Figure 2 ~ Estimated global mercury release. A new study suggests that anthropogenic mercury emissions since the industrial revolution are more than twice as much as previously calculated. Adapted from Horowitz et al 2014 [2].

While it is still unclear how exactly the levels of inorganic mercury (those measured in the study) will affect the levels of methylmercury, steps are already being made to prevent public health disasters like Minamata from occurring. In October of 2013, the Minamata Convention on Mercury was drafted and has now been signed by over 100 nations. The document not only aims to curb global emissions of mercury, but also calls for the signing nations to invest in researching mercury release and movement through the environment [9]. The treaty doesn’t necessarily pave a clear path as to how to accomplish such tasks, but it is a critical step in depolluting the oceans.

In the near future, it will be important to increase our understanding of the mechanisms by which the increased levels of mercury correlate with levels of methylmercury – the type that bioaccumulates in top marine predators. This information will allow us to determine how profound an impact the increase in marine mercury will have on human health. Along these same lines, we will need to develop a better understanding of the mechanisms by which mercury elicits its toxic effects in humans and other animals.

So for now, don’t stop eating your favorite ocean fish, but be aware that if marine mercury levels continue to rise a tuna salad may no longer be on the menu.

Tyler Huycke is a PhD candidate in the Biological and Biomedical Sciences Program at Harvard Medical School.

[1] Normile, D. (2013). “In Minamata, Mercury Still Divides.” Science 341(6153): 1446-1447.\

[2] Horowitz, H. M., et al. (2014). “Historical mercury releases from commercial products: global environmental implications.” Environ Sci Technol 48(17): 10242-10250.

[3] Lamborg, C. H., et al. (2014). “A global ocean inventory of anthropogenic mercury based on water column measurements.” Nature 512(7512): 65-68.

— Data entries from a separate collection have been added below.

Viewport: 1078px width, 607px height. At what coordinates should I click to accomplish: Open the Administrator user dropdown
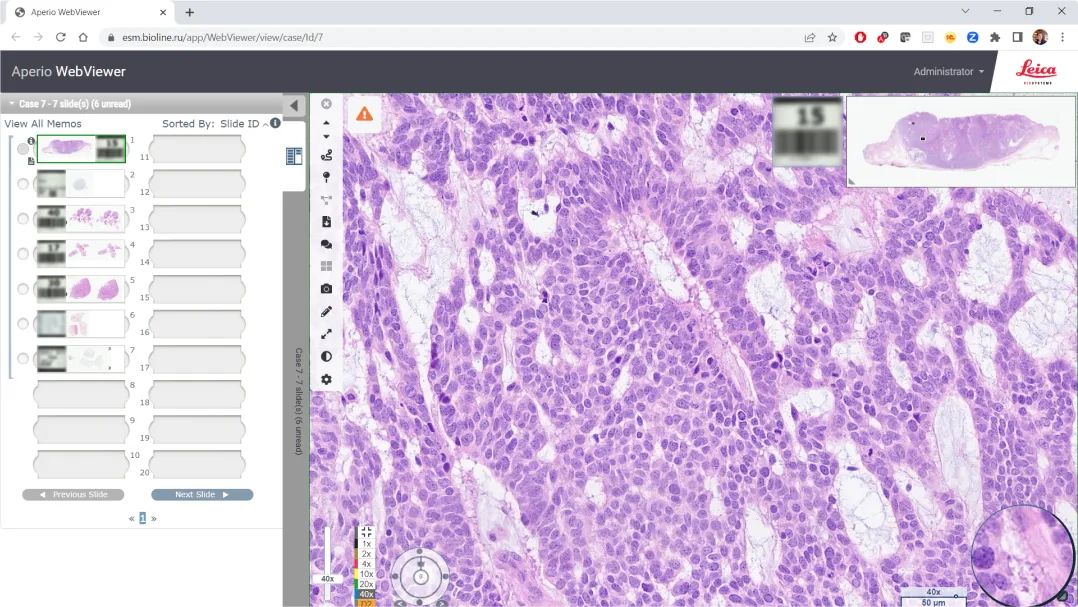[948, 72]
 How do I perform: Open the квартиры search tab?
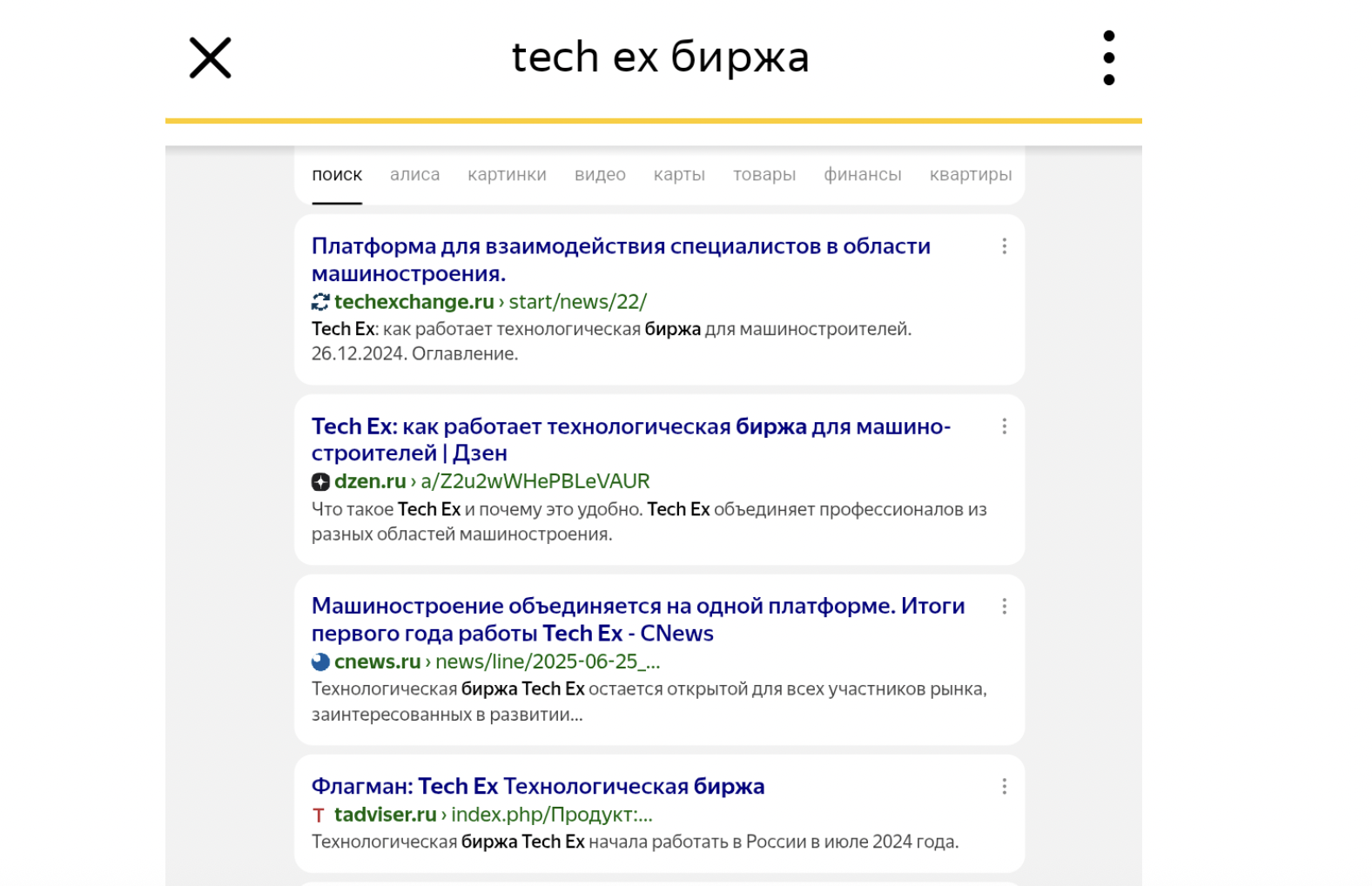coord(971,175)
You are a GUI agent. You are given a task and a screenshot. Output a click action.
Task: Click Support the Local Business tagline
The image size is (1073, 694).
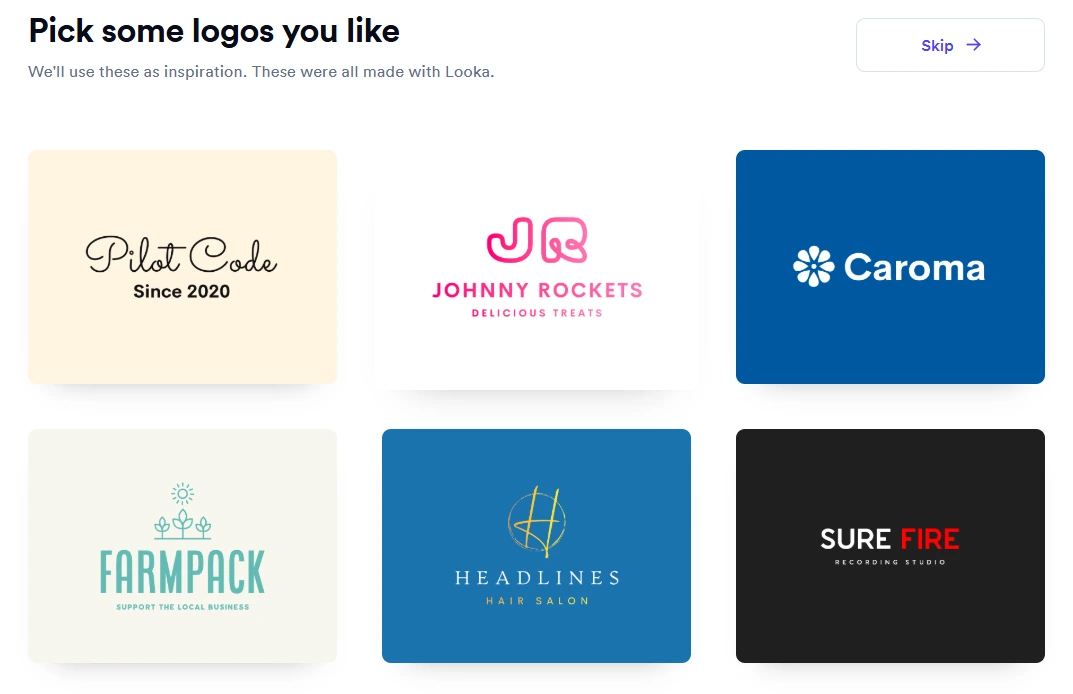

[4] Fretham, S. J. B., et al. (2012). “Mechanisms and modifiers of methylmercury-induced neurotoxicity.” Toxicology Research 1(1): 32-38.

[5] Bernhoft, R. A. (2012). “Mercury toxicity and treatment: a review of the literature.” J Environ Public Health 2012: 460508.

[6] Mercury Emissions: The Global Context. Environmental Protection Agency. http://www2.epa.gov/international-cooperation/mercury-emissions-global-context

[7] Wade, L. (2013). “Gold’s Dark Side.” Science 341(6153): 1448-1449.

[8] Casselman, A. (2014). Humans have tripled mercury levels in upper ocean. Nature News. http://www.nature.com/news/humans-have-tripled-mercury-levels-in-upper-ocean-1.15680

[9] Lubick, N. and D. Malakoff (2013). “With Pact’s Completion, the Real Work Begins.” Science 341(6153): 1443-1445.

[10] Amos, H. M., et al. (2013). “Legacy impacts of all-time anthropogenic emissions on the global mercury cycle.” Global Biogeochemical Cycles 27(2): 410-421.